Female sex workers who were alcohol drinkers had 89.6% less preventive practice of HIV compared to those who were not alcohol drinkers. Moreover, cigarette smoker FSWs had 90.4% less preventive practice of HIV than non-smokers. This finding is in line with a review study done in different regions of the world (26), a study done in Indian FSWs (27), a study done in Mombasa, Kenya (28) and a study done in Gondar, Ethiopia (29). This could be explained by the fact that heavy alcohol drinking and cigarette smoking can undermine consistent condom use. This is because alcohol can interfere with decision making of FSWs and their clients regarding sexual decision making, condom negotiation and their correct use. Hence, using either combined or separated substance may lead to forgetting of consistent condom use and increase the risk of acquisition of HIV and other sexually transmitted infection among risky groups and the larger population. A systematic review of empirical findings on alcohol use and sexual risk behaviors for HIV/AIDS in SSA established that alcohol consumption has a positive correlation with increased risk for HIV/AIDS.
FSWs who had no awareness about the mode of transmission of HIV had 92% less preventive practice of HIV compared to those who had awareness of the mode of transmission. This finding is supported by the study conducted in South Africa (30) and the one done in Iran (25). This can be because women who do not know about HIV mode of transmission can have poor preventive practice compared to women who knew the mode of transmission of HIV. As a result, these female sex workers could be at higher risk of acquiring HIV and the potential transmitters of HIV into the general population.
Limitations of the study: Firstly, it was conducted by employing non-probable sampling technique. Hence, it is not representative of the general population. In addition, the study also shares the limitation of cross-sectional study design.
In conclusion, the overall level of preventive practice of HIV among female sex workers is still suboptimal compared to other studies. The current study has identified different hindering factors of preventive practice of HIV among FSWs such as being illiterate, being alcohol drinker, lack awareness of the mode of HIV transmission and being in the young age group. Therefore, the regional health sectors and stakeholders should give due attention to addressing the reproductive health of female sex workers and to providing HIV prevention methods. Female sex workers should avoid risky behaviors such as excessive alcohol drinking. Additional analytical study designs triangulated with qualitative methods are recommended.
Ethical considerations and consent for participants: Ethical clearance was obtained from ethical review board (ERB) of Samara University, College of Medical and Health Sciences with Ref.
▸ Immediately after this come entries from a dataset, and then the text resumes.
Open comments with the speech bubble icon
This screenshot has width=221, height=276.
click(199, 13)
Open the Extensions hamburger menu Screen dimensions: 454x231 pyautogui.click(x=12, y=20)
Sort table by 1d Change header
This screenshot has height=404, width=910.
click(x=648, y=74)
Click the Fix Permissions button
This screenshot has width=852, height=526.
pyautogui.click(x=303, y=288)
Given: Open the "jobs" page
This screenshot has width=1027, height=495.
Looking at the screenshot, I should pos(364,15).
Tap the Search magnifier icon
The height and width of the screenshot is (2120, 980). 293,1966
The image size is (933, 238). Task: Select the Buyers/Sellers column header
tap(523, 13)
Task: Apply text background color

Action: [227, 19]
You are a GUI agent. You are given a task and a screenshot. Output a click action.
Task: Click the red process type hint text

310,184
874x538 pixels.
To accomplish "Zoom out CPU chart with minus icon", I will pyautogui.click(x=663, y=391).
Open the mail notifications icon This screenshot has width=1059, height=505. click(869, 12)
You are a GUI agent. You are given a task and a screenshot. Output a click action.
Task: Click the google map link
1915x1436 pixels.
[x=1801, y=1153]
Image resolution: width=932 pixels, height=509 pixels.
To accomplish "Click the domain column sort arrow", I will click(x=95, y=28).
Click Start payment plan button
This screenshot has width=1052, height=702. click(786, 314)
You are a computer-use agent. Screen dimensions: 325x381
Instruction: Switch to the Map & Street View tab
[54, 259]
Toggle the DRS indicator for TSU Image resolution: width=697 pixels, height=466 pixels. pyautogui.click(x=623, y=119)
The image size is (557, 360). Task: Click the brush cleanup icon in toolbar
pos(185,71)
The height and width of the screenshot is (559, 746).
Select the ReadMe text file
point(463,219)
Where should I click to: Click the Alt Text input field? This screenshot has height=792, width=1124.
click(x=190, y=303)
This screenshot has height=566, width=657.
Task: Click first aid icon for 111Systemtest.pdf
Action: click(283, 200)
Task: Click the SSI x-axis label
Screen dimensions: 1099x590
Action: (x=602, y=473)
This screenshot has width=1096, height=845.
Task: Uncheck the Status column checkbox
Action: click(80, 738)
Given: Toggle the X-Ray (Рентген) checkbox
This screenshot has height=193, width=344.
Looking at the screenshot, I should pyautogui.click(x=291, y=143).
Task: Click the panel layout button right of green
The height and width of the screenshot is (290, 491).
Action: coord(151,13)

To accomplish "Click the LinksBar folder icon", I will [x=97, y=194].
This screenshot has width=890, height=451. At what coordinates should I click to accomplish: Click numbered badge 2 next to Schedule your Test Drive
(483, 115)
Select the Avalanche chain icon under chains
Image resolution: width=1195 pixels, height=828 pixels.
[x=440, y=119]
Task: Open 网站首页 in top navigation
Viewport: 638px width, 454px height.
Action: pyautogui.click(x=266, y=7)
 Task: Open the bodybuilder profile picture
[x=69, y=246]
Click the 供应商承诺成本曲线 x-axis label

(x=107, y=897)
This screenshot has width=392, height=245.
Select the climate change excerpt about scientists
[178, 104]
No. CMHS/38/35/18. Then, permission letter was written from Regional Health Bureau to the four town administrative. Written informed consent was obtained from each study participants during data collection. The study participants were given the right to refuse, stop or withdraw at any time from the interview. And also, the participants were informed that they will not be financially benefited by their participation and will not loss any benefit due to their refusal. Confidentiality was maintained by keeping records in secured manner and avoiding personal identifiers.
Acknowledgments
The authors thank Samara University, College of Medical and Health Sciences, for its ethical review process. The authors also thank supervisors, data collectors, study participants and all other individuals for their contributions throughout this study.